In a letter to Smith and Rep. Alan Mollohan, D-W.V., the ranking Democrat on the ethics panel, the state party chairmen said Smith's involvement in a San Antonio fund-raiser for a political action committee founded by House Majority Leader Tom DeLay poses a conflict of interest.
"We are writing to ask you to step aside as chairman of the House Committee on Standards of Official Conduct," said the letter, signed by Charles Soechting, the Texas Democratic Party chairman, and Dennis White, Democratic chairman in Ohio.
The letter was addressed to the "Honorable Lamar Smith, Chairman."
Smith is a member, and former chairman, of the ethics panel, but Rep. Doc Hastings, R-Wash., now chairs the panel.
Smith brushed off the request as political gamesmanship by Democrats and declined to engage in a rebuttal.
"I am not going to respond to every Democrat that wants to play politics with the ethics committee," Smith said.
The breakfast event at the Red Barn restaurant raised funds for Texans for a Republican Majority Political Action Committee (TRMPAC), which is at the heart of allegations of an ethics breach by DeLay and a Texas grand jury investigation into possible violation of state election laws.

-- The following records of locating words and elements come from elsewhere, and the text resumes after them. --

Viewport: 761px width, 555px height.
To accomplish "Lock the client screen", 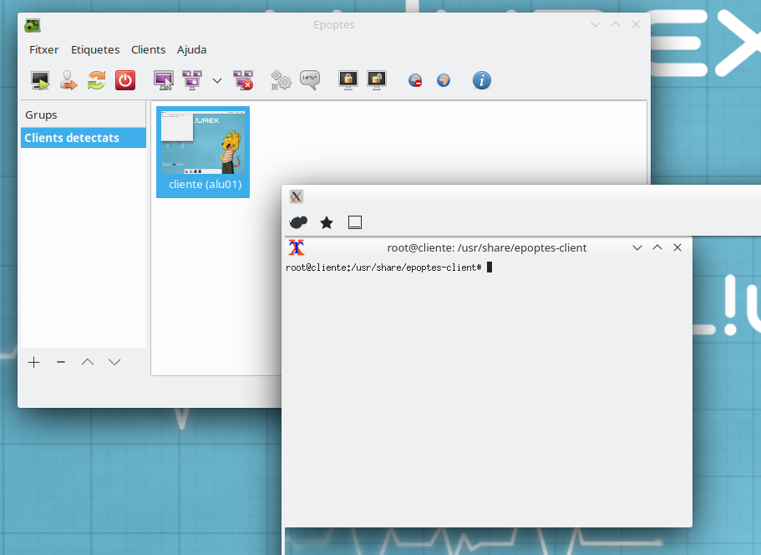I will click(x=348, y=80).
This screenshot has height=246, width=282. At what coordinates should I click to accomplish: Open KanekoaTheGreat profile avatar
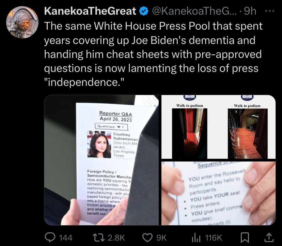pyautogui.click(x=22, y=22)
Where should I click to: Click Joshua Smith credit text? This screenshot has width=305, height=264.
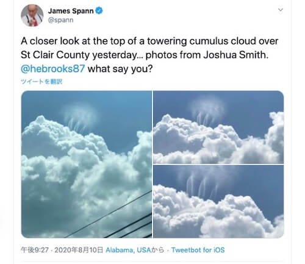coord(236,55)
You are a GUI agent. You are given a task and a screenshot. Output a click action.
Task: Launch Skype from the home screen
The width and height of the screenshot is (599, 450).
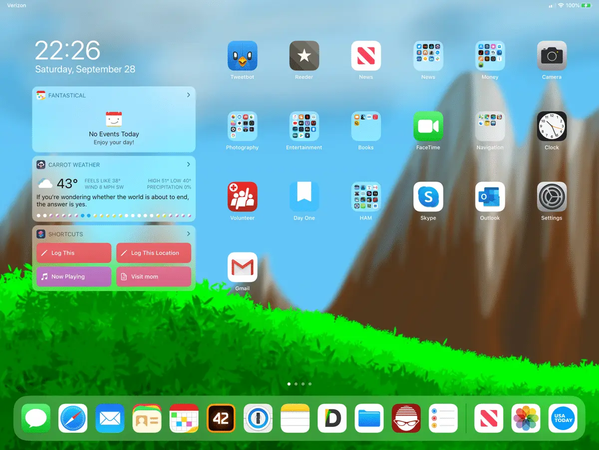pyautogui.click(x=428, y=197)
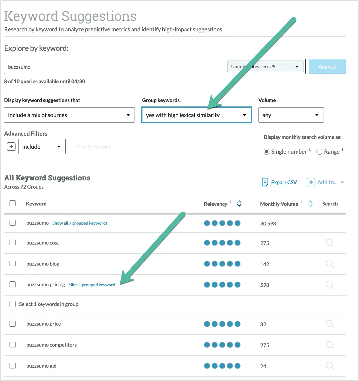
Task: Click the info icon next to Single number
Action: click(310, 150)
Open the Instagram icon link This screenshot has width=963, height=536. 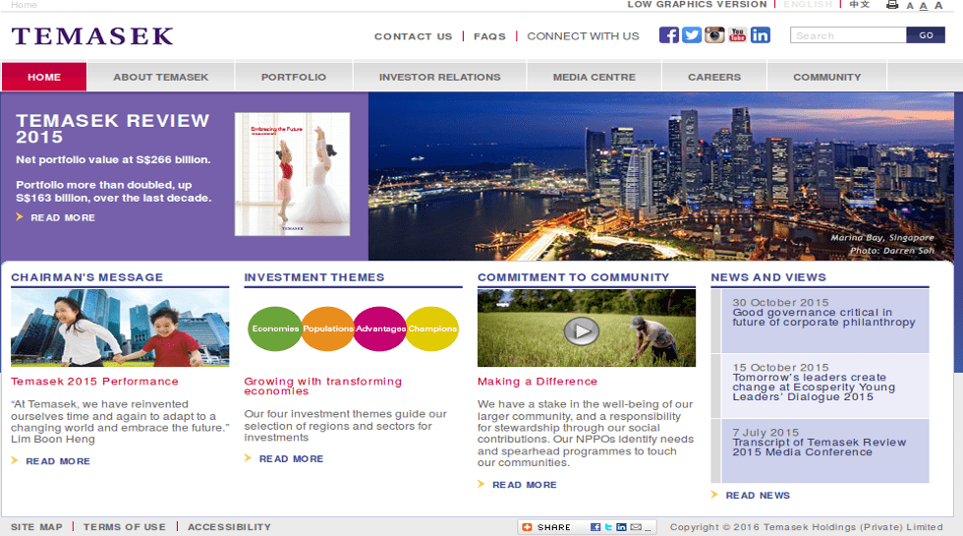click(714, 35)
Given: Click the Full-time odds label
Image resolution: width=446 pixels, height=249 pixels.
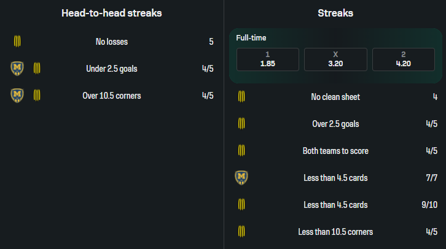Looking at the screenshot, I should pyautogui.click(x=251, y=38).
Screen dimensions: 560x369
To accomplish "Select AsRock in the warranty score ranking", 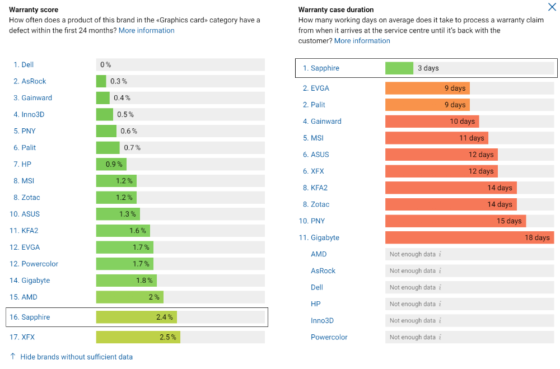I will (30, 81).
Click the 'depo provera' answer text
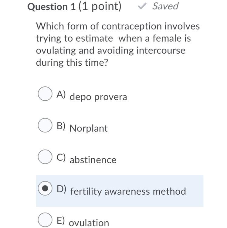Image resolution: width=227 pixels, height=228 pixels. (98, 97)
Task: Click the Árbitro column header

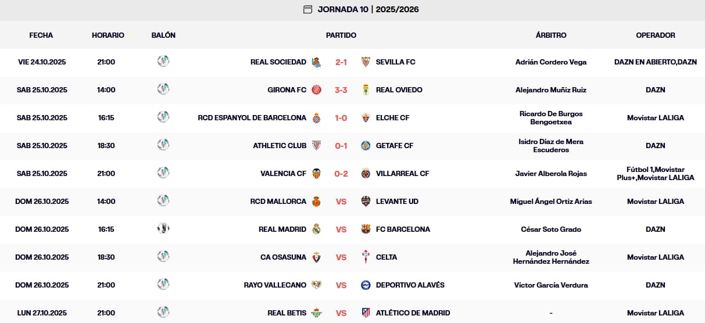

DeLay has denied any wrongdoing.
The ethics panel set aside an inquiry into the matter pending the criminal investigation in Texas.
Soechting and White said Smith's involvement in the San Antonio breakfast "uncovers a conflict of interest that will be impossible to ignore even by recusing yourself once your committee resumes its investigation of Mr. DeLay."
"The only honorable course of action for you now is to step aside," the chairmen wrote.
Last year, DeLay was admonished three times for breaches of the ethics code.
Smith said earlier this week that he'd uphold the integrity of the House but would not say whether he would recuse himself from sitting on the panel if it takes up an inquiry into allegations involving DeLay.
Smith gave $10,000 to a DeLay legal defense fund to fight any charges that may result from the Texas grand jury probe.
-------------------------------------------------------- gmartin@express-news.net
This is my representative. I don't know too much about him, except he appears to vote the way I like, and he's very pro 2A.